(Work item)
The records below are to be duplicated exactly as they appear.

(Stored items from a collection)
BEGIN

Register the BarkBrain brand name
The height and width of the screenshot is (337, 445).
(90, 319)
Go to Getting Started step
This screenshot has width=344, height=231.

END

(Result below)
Register the BarkBrain brand name
The height and width of the screenshot is (337, 445).
(90, 319)
Go to Getting Started step
This screenshot has width=344, height=231.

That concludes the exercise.